Paying out-of-pocket for yearly dental checkups probably will not break your bank. But what happens if you need more serious dental work? A root canal or crown can easily cost over $1000. Some health insurance plans include dental coverage as part of your benefits package. If not, you have the option of purchasing separate dental insurance. Dental indemnity or Fee-For-Service plans allow plan participants to visit any credentialed dentist or dental specialist they wish. The participant pays the dentist at the time of service and gets reimbursed according to the plans coverage. This is the plan for those who enjoy the freedom of provider selection and do not mind a higher monthly premium and greater out-of-pocket expense. Dental Maintenance Organization (DMO) plans require members to seek all services through their assigned dentist. These affordable plans offer preventive services at little or no cost to the member. (The plans differ in premium and copay levels.) Dental PPO (Preferred Provider Organization) plans offer patients the choice of an indemnity plan and the affordability of a managed care plan.

Vision Insurance

Vision coverage also might be included in a health insurance benefits package. If not, it may be purchased separately — and is usually provided in the form of a Vision Maintenance Organization (VMO) or PPO network. Coverage generally includes yearly eye exams and a percentage of the cost of eyeglasses and contact lenses. Some plans cover all or a part of the cost of laser corrective surgery as well.

Limitations

What is Not Covered?

This section does not address StudentResources Ltd. policies specifically (each one of these has its own list of exclusions and limitations). However, this is a generic overview of items typically not covered.

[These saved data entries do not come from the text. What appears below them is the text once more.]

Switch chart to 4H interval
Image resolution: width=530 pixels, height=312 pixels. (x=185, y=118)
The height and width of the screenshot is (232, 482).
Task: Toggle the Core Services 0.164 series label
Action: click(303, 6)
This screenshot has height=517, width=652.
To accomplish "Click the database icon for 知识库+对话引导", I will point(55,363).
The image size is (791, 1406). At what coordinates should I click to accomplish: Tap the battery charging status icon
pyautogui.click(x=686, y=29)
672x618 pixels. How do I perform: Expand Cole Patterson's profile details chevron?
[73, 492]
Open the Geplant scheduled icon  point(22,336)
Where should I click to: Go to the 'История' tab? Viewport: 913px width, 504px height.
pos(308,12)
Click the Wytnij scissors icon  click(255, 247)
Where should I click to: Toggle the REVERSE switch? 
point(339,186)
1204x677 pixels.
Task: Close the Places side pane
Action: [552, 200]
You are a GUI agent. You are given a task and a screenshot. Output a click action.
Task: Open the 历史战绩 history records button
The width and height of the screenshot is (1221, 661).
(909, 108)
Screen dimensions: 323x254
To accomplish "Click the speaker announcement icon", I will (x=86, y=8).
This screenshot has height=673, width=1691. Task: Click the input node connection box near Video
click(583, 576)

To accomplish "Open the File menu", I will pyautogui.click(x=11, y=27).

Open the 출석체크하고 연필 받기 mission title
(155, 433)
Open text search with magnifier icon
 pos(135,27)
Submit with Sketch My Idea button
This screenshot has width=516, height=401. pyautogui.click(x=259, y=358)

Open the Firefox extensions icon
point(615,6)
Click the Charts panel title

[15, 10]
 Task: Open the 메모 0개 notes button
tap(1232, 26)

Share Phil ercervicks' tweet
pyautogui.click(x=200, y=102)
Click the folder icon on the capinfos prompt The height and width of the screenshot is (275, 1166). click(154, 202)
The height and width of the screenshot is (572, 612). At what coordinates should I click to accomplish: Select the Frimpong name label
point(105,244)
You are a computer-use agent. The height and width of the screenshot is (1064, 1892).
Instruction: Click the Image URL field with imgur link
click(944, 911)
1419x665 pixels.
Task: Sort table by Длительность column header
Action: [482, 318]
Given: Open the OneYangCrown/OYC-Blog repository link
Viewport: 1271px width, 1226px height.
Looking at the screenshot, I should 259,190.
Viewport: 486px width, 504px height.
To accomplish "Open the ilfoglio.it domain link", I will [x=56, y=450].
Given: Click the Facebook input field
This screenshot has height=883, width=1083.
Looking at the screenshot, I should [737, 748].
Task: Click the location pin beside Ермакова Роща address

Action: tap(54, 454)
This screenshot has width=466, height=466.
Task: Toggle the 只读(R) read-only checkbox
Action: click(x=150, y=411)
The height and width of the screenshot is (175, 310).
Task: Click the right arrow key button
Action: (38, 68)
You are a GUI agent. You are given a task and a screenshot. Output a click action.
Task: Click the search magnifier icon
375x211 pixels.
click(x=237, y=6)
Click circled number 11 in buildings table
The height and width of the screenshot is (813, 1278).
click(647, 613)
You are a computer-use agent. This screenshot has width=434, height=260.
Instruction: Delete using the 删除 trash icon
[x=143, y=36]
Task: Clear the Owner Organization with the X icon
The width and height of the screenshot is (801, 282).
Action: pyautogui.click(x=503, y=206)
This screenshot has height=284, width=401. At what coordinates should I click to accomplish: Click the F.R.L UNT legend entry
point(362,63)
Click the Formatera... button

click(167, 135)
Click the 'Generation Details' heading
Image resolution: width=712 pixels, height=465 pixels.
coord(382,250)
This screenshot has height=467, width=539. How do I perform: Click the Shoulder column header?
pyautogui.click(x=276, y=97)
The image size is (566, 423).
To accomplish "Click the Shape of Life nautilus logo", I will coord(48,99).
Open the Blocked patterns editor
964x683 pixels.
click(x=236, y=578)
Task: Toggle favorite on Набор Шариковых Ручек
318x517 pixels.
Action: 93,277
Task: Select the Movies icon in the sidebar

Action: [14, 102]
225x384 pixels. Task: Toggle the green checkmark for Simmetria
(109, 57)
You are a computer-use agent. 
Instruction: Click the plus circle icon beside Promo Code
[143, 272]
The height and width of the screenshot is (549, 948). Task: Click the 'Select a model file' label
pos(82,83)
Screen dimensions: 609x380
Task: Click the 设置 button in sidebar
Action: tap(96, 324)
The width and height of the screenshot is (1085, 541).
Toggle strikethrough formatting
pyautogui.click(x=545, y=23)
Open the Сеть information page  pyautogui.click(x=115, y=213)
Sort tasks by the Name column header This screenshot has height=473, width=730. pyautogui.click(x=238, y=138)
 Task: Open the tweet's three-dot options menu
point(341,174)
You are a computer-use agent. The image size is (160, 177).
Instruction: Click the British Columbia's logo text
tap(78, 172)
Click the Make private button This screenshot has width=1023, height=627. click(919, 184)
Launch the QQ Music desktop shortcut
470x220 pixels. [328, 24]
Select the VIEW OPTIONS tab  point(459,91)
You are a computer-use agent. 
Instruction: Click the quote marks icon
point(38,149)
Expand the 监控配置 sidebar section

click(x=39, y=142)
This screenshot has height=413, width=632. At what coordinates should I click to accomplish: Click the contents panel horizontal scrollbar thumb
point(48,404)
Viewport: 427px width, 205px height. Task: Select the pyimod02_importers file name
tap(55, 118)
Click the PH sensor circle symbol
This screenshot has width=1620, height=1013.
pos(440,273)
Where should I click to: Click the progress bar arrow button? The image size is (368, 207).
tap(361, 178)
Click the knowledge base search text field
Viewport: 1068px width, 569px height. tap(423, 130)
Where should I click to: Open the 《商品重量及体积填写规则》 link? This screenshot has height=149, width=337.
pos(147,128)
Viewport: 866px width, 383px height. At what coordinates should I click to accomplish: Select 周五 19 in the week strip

Remember, HMO benefits are generally more comprehensive than those of traditional Fee-for-Service plans. No health plan, however, will cover every single medical expense. Here are some common exclusions in coverage:

  • No matter how much you want that nose job, very few plans will cover it — or any other elective cosmetic surgery, for that matter. Exceptions occur when the procedure is needed to correct damage caused by accidental injury, but check your plan to make sure!
  • Some Fee-for-Service plans do not cover routine medical checkups. Women should take careful note of which plans cover annual gynecological exams — pap smears and mammograms, for example.
  • Women should also note that some individual plans will cover complications of pregnancy but will not cover normal pregnancy or childbirth.
  • Want to try acupuncture for your hypertension? Your plan might not cover it. Procedures that are considered experimental or non-traditional are usually not covered.
  • Believe it or not, mental health coverage is not offered in many health plans. Others offer limited coverage for acute conditions only.
  • Procedures the health plan determines are not medically necessary.

Other exclusions

Insurers will definitely not pay duplicate benefits. You and your spouse may be covered under different health insurance plans, but under what is called a “coordination of benefits” provision, the total you can receive under both plans for a covered medical expense can never exceed 100% of the allowable cost. So while you will not be able to pull a fast one, you can be rest assured that this provision benefits everyone in the long run. How? By helping to keep overall insurance costs down.